Data section
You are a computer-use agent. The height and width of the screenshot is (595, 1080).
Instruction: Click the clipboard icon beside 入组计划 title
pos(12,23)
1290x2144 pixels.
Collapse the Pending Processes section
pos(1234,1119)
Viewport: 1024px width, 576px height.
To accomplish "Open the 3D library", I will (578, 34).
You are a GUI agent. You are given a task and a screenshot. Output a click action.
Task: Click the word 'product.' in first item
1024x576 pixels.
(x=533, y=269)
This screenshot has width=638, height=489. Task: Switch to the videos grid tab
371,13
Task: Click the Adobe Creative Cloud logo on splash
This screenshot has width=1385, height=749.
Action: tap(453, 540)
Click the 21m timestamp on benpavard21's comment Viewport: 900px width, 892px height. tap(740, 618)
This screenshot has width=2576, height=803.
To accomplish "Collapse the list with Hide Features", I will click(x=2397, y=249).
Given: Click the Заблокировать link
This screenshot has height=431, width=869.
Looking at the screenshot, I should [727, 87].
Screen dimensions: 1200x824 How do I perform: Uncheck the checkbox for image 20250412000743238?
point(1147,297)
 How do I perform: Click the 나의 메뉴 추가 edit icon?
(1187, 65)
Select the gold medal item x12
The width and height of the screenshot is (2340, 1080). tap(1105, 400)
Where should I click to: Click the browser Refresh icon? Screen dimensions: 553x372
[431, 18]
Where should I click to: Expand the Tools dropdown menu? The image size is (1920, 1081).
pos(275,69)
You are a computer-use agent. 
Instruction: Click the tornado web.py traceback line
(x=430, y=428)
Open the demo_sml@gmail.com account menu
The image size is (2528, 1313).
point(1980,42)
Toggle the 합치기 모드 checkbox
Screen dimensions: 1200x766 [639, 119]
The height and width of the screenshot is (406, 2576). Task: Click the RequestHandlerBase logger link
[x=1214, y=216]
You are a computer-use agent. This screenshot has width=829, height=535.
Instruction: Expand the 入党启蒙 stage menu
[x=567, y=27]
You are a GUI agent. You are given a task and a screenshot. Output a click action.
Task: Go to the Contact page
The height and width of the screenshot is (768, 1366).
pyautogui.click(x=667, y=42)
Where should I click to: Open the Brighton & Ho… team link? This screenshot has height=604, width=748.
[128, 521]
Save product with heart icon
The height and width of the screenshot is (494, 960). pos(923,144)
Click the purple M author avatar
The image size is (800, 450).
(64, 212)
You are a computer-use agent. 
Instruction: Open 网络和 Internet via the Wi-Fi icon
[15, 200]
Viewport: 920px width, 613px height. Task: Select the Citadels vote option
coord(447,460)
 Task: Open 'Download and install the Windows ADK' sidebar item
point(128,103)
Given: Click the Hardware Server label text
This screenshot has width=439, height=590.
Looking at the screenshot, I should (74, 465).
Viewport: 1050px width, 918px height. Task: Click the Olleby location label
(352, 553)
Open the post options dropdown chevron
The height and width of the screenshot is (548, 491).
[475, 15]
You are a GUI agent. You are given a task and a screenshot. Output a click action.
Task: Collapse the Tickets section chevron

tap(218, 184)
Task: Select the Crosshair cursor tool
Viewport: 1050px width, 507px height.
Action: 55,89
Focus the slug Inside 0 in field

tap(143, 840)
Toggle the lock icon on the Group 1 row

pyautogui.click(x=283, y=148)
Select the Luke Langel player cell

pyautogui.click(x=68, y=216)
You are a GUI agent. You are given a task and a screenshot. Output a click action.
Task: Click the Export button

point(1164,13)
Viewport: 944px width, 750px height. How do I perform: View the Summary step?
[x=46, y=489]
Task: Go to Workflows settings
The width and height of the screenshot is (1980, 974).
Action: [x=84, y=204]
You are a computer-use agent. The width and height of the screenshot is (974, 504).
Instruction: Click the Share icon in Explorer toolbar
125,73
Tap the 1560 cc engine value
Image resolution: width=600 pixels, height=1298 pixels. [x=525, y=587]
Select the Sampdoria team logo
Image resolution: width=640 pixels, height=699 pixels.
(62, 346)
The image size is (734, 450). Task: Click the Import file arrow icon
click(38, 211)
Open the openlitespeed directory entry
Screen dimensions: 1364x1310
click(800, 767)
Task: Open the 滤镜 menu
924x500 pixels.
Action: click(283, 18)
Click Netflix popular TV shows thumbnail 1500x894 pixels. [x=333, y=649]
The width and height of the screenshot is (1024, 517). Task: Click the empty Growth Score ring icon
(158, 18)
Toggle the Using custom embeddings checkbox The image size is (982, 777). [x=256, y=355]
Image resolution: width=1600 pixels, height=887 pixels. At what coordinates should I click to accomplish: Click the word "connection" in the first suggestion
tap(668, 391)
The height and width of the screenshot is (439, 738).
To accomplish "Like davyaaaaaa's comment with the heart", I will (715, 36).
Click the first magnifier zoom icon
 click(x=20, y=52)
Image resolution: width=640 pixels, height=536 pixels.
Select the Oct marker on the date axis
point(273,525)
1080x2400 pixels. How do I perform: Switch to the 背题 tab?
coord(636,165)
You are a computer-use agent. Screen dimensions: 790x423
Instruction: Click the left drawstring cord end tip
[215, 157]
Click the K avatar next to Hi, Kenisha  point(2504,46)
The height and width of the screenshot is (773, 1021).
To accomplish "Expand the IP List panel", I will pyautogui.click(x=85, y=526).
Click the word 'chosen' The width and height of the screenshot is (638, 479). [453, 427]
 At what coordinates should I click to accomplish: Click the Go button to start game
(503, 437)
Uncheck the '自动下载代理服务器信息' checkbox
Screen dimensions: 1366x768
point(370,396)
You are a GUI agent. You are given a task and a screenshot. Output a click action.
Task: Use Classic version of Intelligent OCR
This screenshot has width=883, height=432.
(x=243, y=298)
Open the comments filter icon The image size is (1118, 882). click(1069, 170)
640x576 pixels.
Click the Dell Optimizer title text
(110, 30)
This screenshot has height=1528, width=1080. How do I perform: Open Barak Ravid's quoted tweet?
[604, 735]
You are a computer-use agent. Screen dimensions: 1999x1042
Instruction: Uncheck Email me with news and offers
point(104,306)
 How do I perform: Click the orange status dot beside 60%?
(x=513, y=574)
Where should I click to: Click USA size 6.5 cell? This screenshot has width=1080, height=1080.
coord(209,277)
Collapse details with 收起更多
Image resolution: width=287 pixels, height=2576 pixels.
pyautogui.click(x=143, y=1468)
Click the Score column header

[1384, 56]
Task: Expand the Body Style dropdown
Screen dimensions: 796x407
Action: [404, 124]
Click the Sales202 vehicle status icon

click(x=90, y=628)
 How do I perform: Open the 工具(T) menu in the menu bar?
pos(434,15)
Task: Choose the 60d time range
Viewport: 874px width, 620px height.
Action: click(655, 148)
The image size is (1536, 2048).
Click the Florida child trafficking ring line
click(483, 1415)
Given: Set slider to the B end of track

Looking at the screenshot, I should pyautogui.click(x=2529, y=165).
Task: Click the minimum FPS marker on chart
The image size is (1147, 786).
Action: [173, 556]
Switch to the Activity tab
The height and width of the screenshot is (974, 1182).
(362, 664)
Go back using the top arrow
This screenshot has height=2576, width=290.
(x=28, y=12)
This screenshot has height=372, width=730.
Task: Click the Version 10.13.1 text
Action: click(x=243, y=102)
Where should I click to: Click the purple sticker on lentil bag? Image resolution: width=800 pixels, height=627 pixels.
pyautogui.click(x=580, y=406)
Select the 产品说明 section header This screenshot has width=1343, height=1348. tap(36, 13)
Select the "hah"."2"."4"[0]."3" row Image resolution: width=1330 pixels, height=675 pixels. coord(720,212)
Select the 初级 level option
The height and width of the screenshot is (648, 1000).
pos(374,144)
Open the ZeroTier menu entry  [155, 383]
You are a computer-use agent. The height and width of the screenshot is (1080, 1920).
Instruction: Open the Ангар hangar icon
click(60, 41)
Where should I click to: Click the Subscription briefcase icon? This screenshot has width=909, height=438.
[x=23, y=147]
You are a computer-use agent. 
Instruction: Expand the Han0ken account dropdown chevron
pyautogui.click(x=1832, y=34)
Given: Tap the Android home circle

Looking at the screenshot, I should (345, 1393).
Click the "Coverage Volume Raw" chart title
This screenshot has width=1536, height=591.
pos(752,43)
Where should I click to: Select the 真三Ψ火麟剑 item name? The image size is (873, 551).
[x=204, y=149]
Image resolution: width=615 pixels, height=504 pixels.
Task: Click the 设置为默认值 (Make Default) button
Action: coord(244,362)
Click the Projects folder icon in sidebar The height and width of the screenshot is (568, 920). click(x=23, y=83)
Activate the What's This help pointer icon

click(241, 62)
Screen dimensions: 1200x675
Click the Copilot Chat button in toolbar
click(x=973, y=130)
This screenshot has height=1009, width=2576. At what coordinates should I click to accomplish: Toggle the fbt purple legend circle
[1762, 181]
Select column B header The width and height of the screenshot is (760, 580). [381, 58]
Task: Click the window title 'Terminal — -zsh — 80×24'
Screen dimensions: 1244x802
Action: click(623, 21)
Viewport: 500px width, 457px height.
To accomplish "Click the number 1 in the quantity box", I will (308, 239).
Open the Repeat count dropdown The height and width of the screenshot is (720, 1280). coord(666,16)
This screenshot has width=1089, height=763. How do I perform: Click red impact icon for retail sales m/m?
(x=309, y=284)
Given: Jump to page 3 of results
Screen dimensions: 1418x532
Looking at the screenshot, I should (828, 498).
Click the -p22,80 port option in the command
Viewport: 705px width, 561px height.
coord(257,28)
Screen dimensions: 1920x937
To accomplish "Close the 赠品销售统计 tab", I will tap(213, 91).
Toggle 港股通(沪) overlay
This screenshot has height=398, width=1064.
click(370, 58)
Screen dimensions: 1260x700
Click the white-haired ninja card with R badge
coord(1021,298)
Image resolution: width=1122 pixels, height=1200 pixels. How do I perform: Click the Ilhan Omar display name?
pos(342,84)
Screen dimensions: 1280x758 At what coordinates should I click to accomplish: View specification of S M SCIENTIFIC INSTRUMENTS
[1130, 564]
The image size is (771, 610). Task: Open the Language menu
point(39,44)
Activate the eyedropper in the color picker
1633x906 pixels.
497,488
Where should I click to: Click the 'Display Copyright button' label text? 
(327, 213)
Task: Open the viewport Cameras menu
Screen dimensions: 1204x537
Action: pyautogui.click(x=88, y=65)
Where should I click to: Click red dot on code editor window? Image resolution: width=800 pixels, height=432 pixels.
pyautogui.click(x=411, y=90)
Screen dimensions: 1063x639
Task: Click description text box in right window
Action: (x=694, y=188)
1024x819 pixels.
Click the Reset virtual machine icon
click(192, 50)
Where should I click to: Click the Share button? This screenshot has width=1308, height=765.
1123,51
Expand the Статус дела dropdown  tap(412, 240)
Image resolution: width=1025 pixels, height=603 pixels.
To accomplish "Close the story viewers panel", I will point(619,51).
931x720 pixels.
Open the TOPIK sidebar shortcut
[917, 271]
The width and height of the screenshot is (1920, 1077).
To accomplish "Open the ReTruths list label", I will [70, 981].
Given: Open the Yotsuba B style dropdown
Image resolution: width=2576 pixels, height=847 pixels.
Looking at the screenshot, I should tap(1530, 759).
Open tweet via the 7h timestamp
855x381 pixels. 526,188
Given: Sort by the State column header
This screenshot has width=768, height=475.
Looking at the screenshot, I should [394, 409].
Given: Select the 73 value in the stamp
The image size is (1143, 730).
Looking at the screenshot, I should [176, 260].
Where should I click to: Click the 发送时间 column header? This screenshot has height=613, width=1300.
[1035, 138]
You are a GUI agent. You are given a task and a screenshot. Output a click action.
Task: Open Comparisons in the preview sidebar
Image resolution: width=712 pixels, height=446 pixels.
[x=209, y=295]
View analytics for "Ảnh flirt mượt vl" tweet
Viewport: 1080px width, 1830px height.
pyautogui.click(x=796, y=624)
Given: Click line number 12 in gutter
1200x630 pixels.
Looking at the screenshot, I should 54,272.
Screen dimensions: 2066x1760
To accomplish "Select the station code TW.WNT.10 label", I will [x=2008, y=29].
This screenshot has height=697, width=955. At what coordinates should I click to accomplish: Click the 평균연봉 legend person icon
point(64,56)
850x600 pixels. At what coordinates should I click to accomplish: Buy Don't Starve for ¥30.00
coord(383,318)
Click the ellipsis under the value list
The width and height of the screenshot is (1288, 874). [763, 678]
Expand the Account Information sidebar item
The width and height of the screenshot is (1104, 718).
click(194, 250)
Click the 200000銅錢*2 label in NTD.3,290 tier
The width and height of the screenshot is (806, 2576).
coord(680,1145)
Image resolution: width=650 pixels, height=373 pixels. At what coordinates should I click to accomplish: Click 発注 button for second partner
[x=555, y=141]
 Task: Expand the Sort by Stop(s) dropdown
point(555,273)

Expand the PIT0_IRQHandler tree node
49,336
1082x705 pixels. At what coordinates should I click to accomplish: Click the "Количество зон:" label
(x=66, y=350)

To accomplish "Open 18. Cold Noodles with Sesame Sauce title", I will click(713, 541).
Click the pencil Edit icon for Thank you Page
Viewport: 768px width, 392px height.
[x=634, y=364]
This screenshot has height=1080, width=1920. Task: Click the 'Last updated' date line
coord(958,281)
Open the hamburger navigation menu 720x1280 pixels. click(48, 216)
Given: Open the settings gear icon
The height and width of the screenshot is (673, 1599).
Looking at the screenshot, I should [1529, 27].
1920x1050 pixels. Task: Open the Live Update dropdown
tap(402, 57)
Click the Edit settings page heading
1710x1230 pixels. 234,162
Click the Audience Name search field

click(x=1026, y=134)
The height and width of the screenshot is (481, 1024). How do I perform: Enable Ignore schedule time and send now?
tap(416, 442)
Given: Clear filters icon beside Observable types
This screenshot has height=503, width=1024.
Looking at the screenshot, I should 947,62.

To do
From the line holding "1920x1050 pixels. Task: Open" to the last line of the material above, reproduce every line exactly, and only those.

Your solution
1920x1050 pixels. Task: Open the Live Update dropdown
tap(402, 57)
Click the Edit settings page heading
1710x1230 pixels. 234,162
Click the Audience Name search field

click(x=1026, y=134)
The height and width of the screenshot is (481, 1024). How do I perform: Enable Ignore schedule time and send now?
tap(416, 442)
Given: Clear filters icon beside Observable types
This screenshot has height=503, width=1024.
Looking at the screenshot, I should 947,62.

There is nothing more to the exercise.